There are already a number of examples where such biohybrid approaches are being explored. A wealth of organic and inorganic chemical catalysts and electrochemically used electrode materials exist. Nevertheless, they generally lack compatibility with enzymes and biogenic substrates and their associated solvents. On this basis, we are researching chemo-enzymatic and electro-enzymatic processes for the efficient and targeted conversion of complex biogenic raw materials. We have had initial success in combining chemical oxidation by molecular oxygen with biocatalytic dehydration reactions. As an example, four different 2-keto-3-deoxy sugar acids could be obtained by combining a gold catalyst retained in a continuous reactor with an immobilised dehydratase. Furthermore, the continuous combination of electrochemical reactions with bioenzymatic product generation is being researched in depth by means of process analyses and electrode development.

CBR/TUM
One-pot (A) and compartment setup for the chemoenzymatic synthesis of KDS. (B) Direct transfer of sugar acid solution to immobilised SsDHAD. (C) Adjustment of pH and removal of H2O2 by catalase treatment prior to loading of immobilised SsDHAD with sugar acid solution and subsequent purification of KDS via anion and cation exchange chromatography. Symbols and drawings are used in accordance with the literature. From DOI 10.1021/acscatal.6b01276nalyses and electrode development.

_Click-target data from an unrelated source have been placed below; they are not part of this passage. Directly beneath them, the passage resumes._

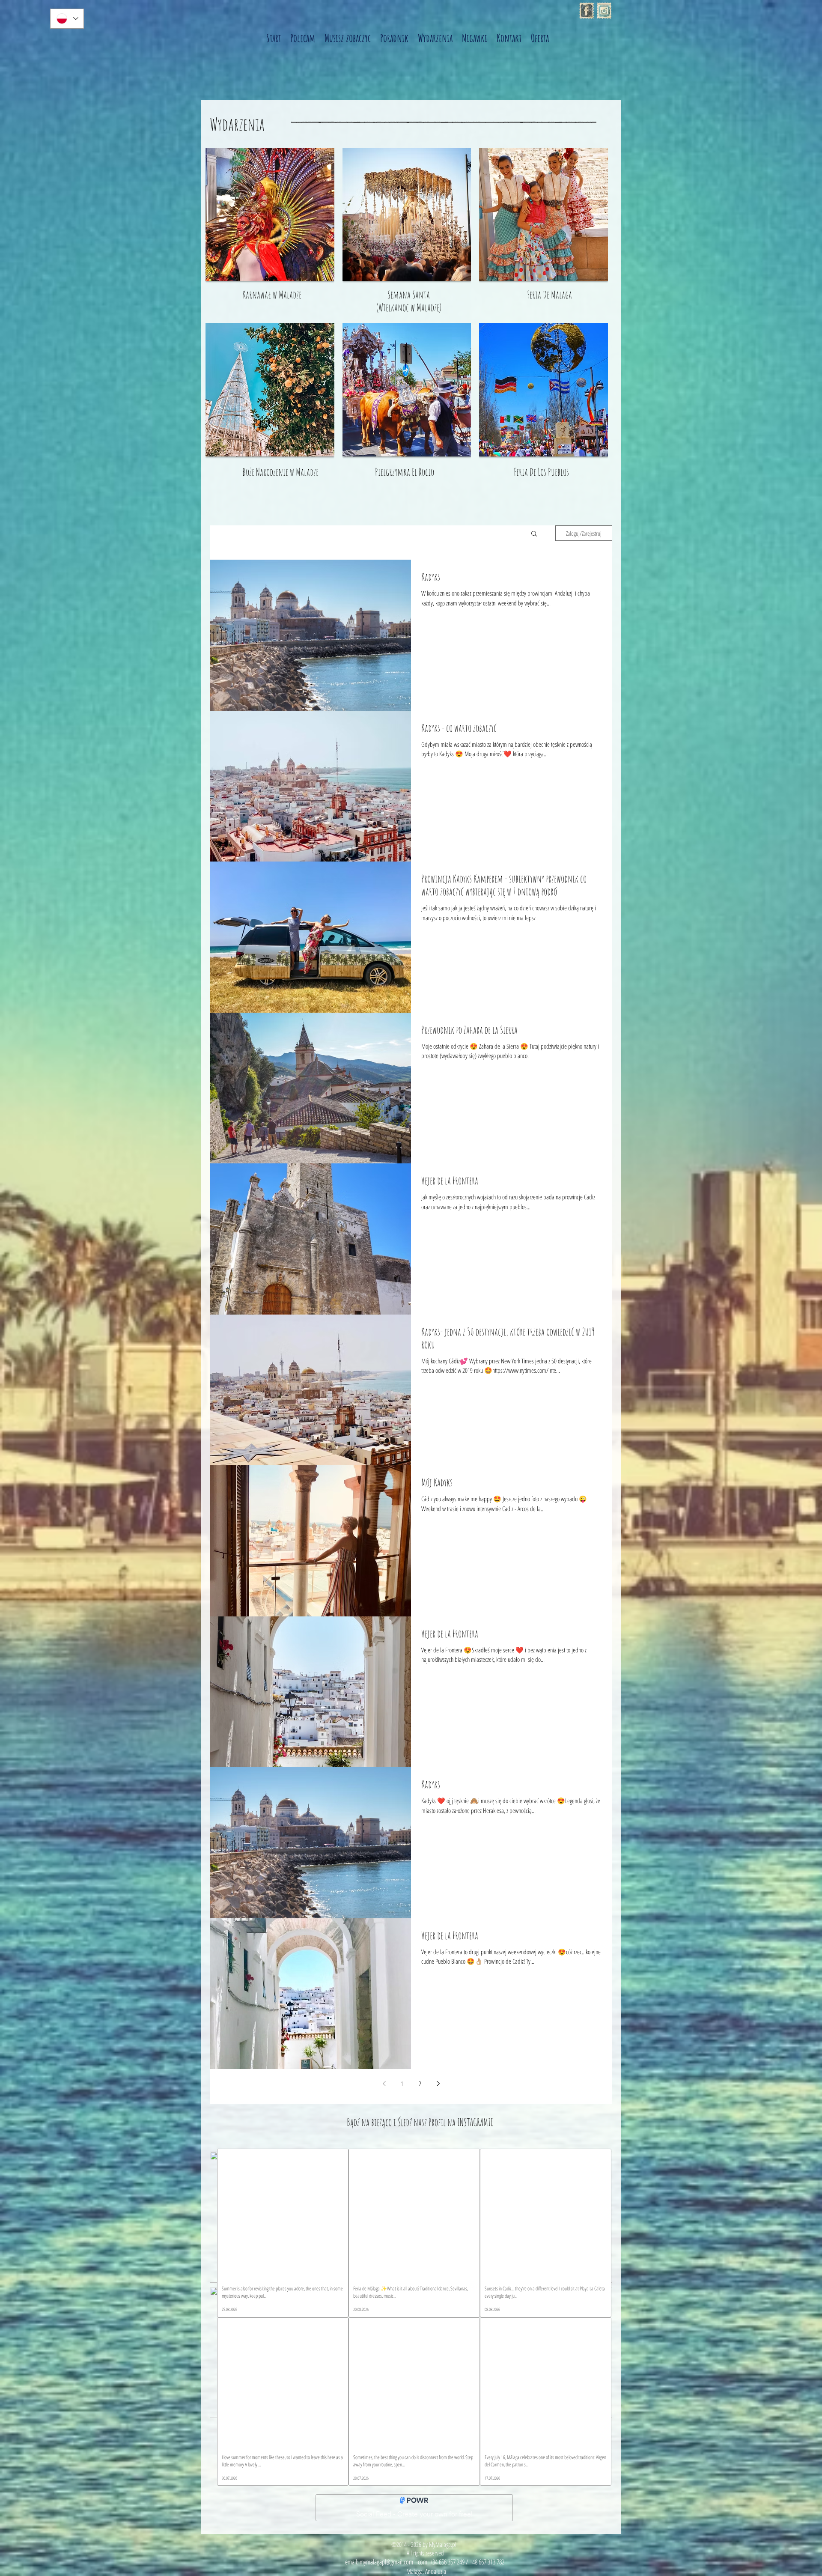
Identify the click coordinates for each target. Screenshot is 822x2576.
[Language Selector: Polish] (67, 19)
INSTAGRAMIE (475, 2122)
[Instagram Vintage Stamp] (604, 10)
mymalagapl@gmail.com (386, 2562)
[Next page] (438, 2083)
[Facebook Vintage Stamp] (586, 10)
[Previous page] (384, 2083)
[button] (534, 534)
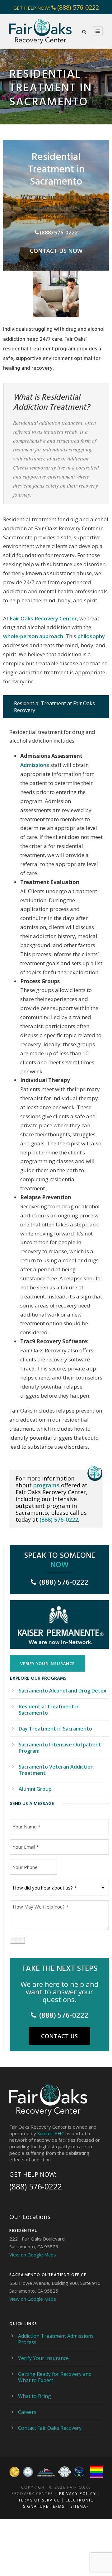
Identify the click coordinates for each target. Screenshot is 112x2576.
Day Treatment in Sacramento (55, 1728)
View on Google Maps (32, 2254)
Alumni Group (35, 1788)
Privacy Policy (77, 2493)
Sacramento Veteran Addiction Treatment (56, 1769)
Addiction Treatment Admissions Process (56, 2339)
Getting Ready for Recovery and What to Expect (54, 2377)
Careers (27, 2412)
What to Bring (34, 2396)
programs (46, 1485)
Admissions (34, 764)
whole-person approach (33, 636)
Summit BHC (50, 2133)
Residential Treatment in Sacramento (49, 1709)
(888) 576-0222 (78, 7)
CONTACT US (59, 2036)
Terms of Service (39, 2500)
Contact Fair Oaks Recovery (50, 2427)
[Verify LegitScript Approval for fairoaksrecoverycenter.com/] (79, 2472)
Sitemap (79, 2506)
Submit (18, 1940)
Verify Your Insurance (43, 2358)
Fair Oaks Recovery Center (43, 618)
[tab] (56, 706)
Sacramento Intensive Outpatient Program (60, 1747)
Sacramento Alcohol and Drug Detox (62, 1690)
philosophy (91, 636)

Metabolic engineering refers to a variety of different methods to optimise the production of valuable target molecules from cheap and simple substrates using microbial production organisms by altering or rearranging the genetic information of the microorganisms. This mainly involves improving metabolic fluxes by, for example, preventing the production of unwanted by-products or optimising critical bottleneck steps along an enzymatic cascade. In addition, we are also establishing new, artificial production pathways in our microbial factories in order to be able to produce completely new products, such as fine chemicals, by fermentation.

Our research is not only focused on optimising conventional laboratory organisms, but also alternative production platforms such as Paenibacillus polymyxa, which can produce interesting products. We use highly efficient, modern tools such as CRISPR/Cas9 to target the genome of these organisms and improve production. In addition, we are also developing new tools to regulate complex metabolic cascades.

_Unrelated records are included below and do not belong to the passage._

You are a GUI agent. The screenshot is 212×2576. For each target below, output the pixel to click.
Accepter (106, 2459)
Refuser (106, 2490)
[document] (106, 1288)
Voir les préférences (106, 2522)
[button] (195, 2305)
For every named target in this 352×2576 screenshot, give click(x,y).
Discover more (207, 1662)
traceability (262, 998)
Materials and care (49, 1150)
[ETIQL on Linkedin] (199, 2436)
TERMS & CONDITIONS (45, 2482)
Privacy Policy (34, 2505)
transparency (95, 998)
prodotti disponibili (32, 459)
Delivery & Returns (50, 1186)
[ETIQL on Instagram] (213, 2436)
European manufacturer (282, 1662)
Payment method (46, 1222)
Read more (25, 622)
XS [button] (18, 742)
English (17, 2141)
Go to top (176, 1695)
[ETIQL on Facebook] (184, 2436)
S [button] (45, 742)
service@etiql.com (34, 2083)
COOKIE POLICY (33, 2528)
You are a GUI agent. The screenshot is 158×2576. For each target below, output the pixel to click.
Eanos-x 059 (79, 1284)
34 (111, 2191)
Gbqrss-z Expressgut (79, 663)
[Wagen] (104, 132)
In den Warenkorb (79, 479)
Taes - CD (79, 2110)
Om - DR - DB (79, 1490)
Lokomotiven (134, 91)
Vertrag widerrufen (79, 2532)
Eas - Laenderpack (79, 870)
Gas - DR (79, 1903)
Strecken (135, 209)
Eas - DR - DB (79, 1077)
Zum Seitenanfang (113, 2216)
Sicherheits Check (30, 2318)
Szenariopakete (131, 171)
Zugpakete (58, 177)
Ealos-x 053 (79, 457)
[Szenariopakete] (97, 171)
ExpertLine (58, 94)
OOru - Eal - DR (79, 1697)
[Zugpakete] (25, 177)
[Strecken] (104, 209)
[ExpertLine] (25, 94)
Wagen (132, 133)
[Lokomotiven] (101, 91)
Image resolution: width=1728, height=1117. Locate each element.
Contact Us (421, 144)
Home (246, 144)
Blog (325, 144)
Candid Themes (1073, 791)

Using green hydrogen as a cheap clean energy source as an alternative to carbon-based fuels reduces carbon dioxide emissions and contributes to reducing global warming. Hydrogenases are attractive biocatalysts for the production and utilization of hydrogen. As a part of the TUM international Future Lab (REDEFINE H2), we aim to produce green hydrogen from biogenic materials like sugars using engineered hydrogenases. Furthermore, we work on developing superior hydrogenases variants that can be applied in industrial processes, where hydrogen can be employed to drive the synthesis of biofuels.